Another possible mechanism of action of GRT is that it enhances clients' coping skills and resilience. For instance, clients may learn to accept reality and deal with it effectively, rather than denying or avoiding it. They may also learn to make plans for change and take steps to achieve their goals, rather than feeling hopeless or helpless. Furthermore, clients may develop strategies to cope with stress and negative emotions in healthy ways, such as through relaxation or humor [ 48 ].
A third possible mechanism of action of GRT is that it improves clients' relationships with others. For example, clients may learn to communicate their needs and feelings more assertively and respectfully, rather than passively or aggressively. They may also learn to listen to and empathize with others more attentively and sincerely, rather than judging or criticizing them. Additionally, clients may learn to build trust and intimacy with others more confidently and securely, rather than fearing or avoiding them [ 49 ].
These mechanisms of action may explain why GRT effectively decreased depression in the intervention group compared to the control group. However, more research is needed to confirm these explanations and to explore other factors that may influence the outcomes of this intervention, such as the duration, frequency, and content of the sessions, as well as the characteristics and needs of the participants [ 50 ].

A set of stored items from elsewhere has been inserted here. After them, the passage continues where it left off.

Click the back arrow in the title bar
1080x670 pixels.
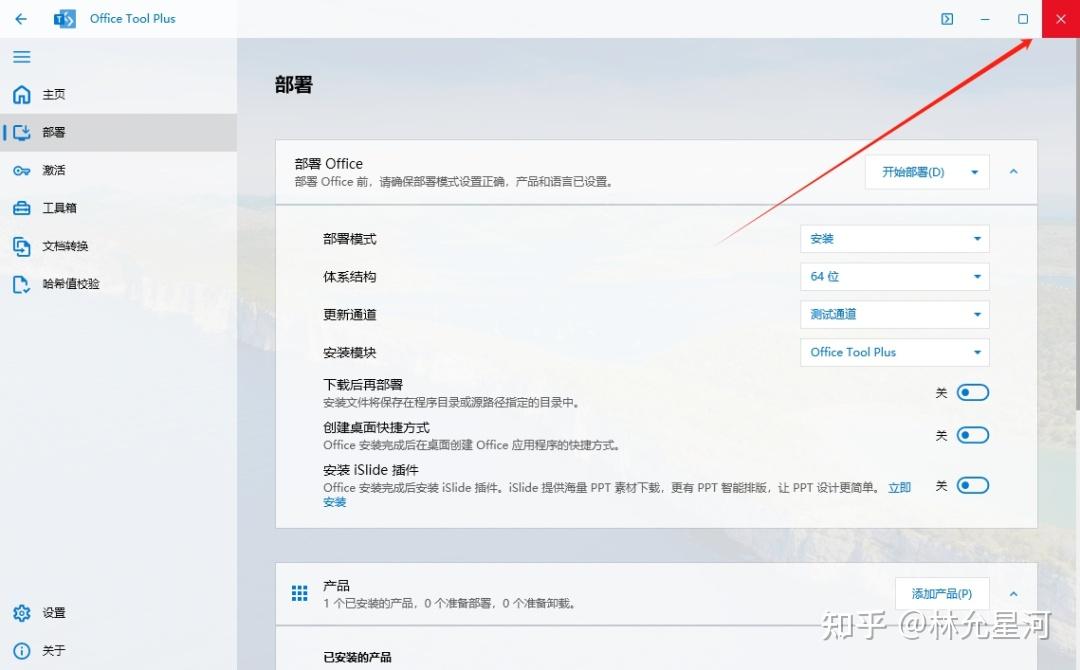pyautogui.click(x=21, y=19)
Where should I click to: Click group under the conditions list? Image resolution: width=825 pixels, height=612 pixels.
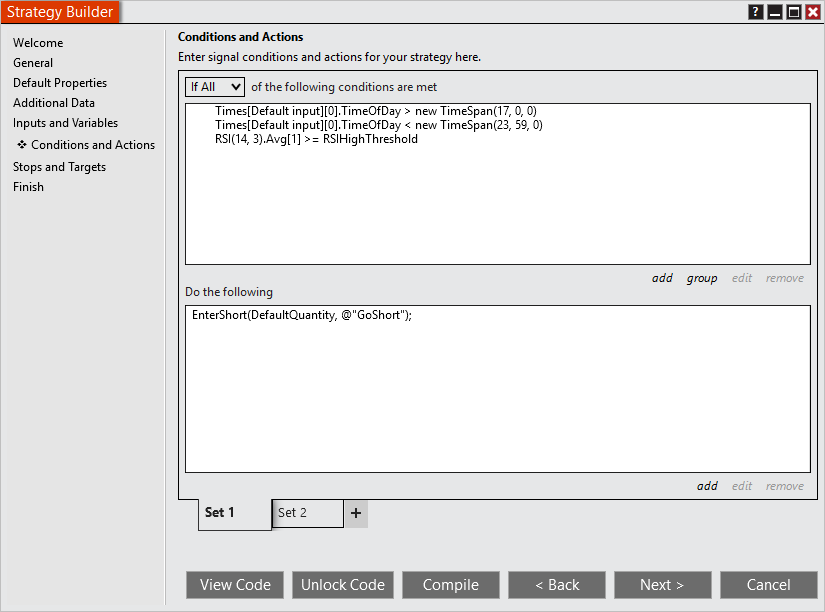[702, 278]
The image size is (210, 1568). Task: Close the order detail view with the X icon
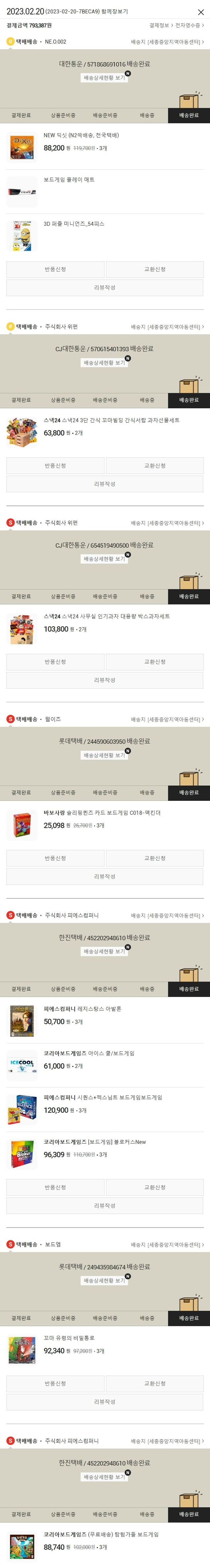[x=201, y=12]
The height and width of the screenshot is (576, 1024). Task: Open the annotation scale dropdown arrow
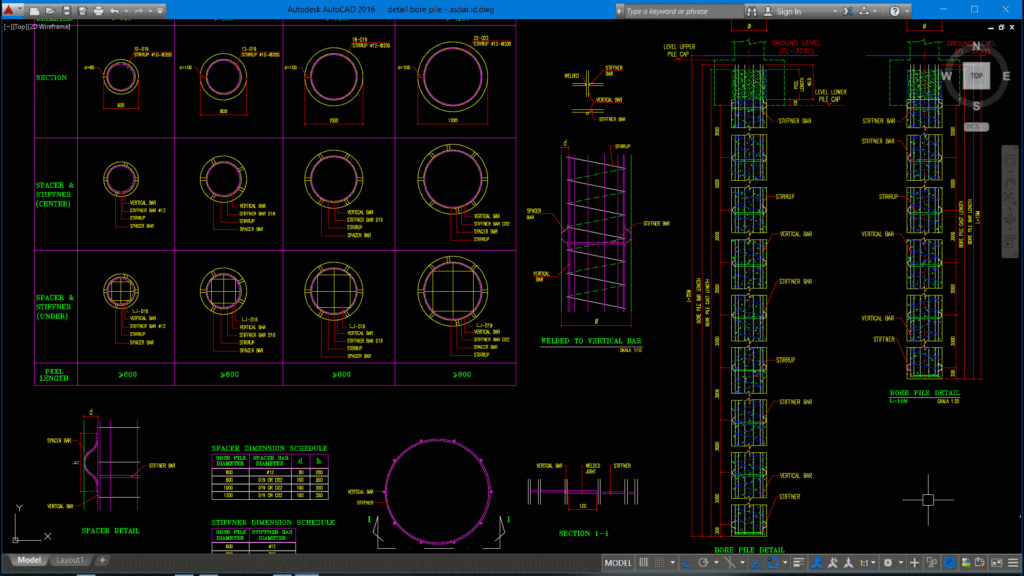point(873,563)
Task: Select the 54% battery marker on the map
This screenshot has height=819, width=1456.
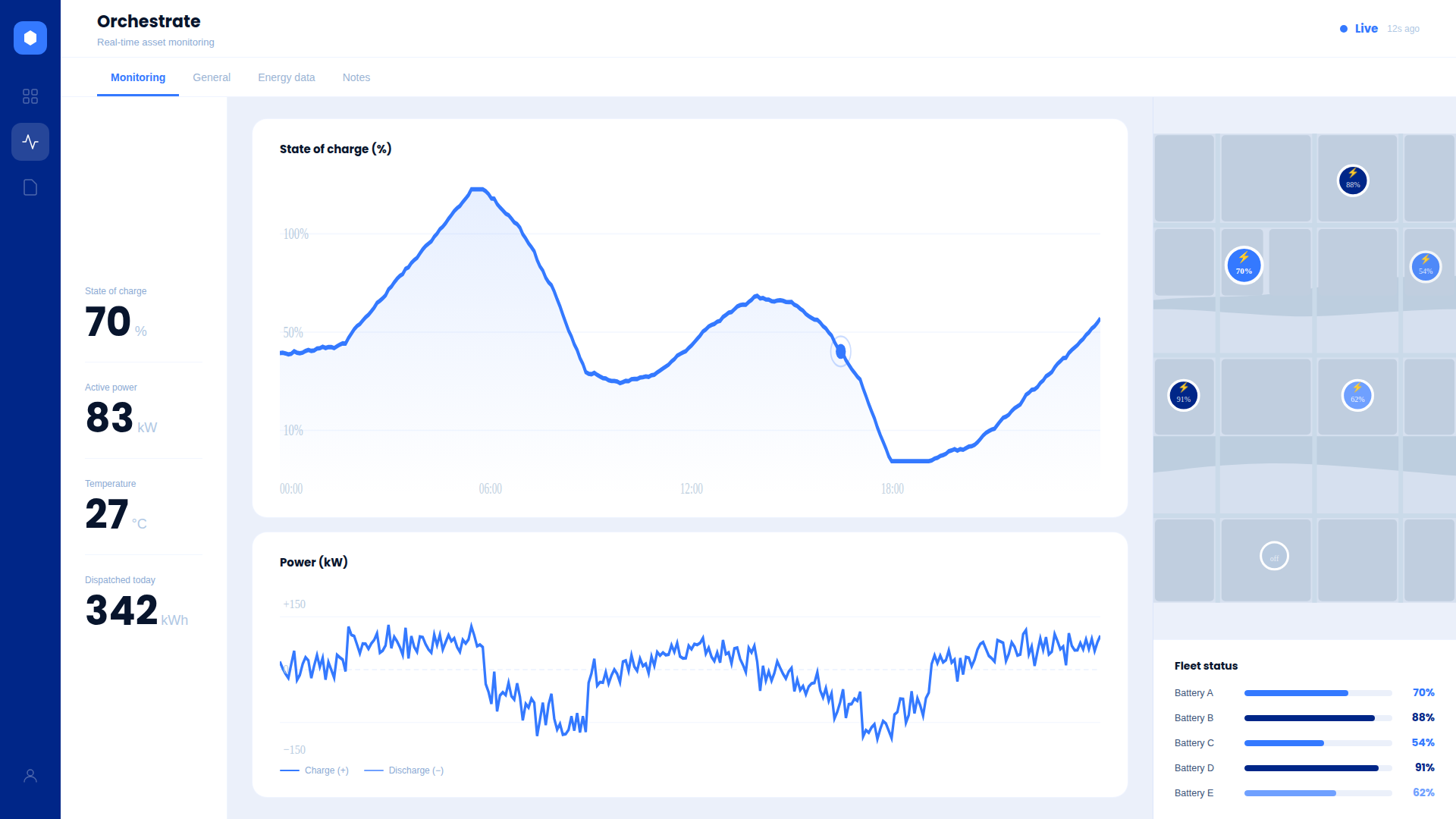Action: tap(1426, 267)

The limitations of the study included the fact that the statistical population consisted of a specific group in society—women affected by spousal infidelity in the city of Ahvaz—which limits the generalizability of the results to other populations. Participants voluntarily participated in the experiment during the initial selection process, so the social desirability effect may have influenced the results.
Conclusion
This study showed that GRT was effective in increasing self-esteem and decreasing depression in women who had experienced infidelity, compared to a control group that received no intervention. These findings support the hypothesis that GRT can improve the psychological well-being of women affected by infidelity. They also align with the theoretical framework of choice theory and reality therapy, which underpin GRT. Therefore, it is recommended that relevant institutions organize regular rehabilitation programs based on GRT for betrayed women.
Acknowledgement
We want to thank the women who participated in this study. We also thank Jundishapur University of Medical Sciences for providing the platform to conduct this research.
Author Contributions
Sh.M. and H.K. designed the study. S.Gh. and Sh. M collected and analyzed data. H.K. and B.D. wrote the manuscript. S.Gh. and Sh.M. revised the manuscript. All authors read and approved the final version of the manuscript.
Funding
This project was financially supported by Ahvaz Jundishapur University of Medical Sciences, Ahvaz, Iran.
Data Availability Statement
The dataset supporting the conclusions of this article is included within the article.
Declaration
Consent for Publication: Not applicable
Conflict of Interest
The authors declare no conflict of interest.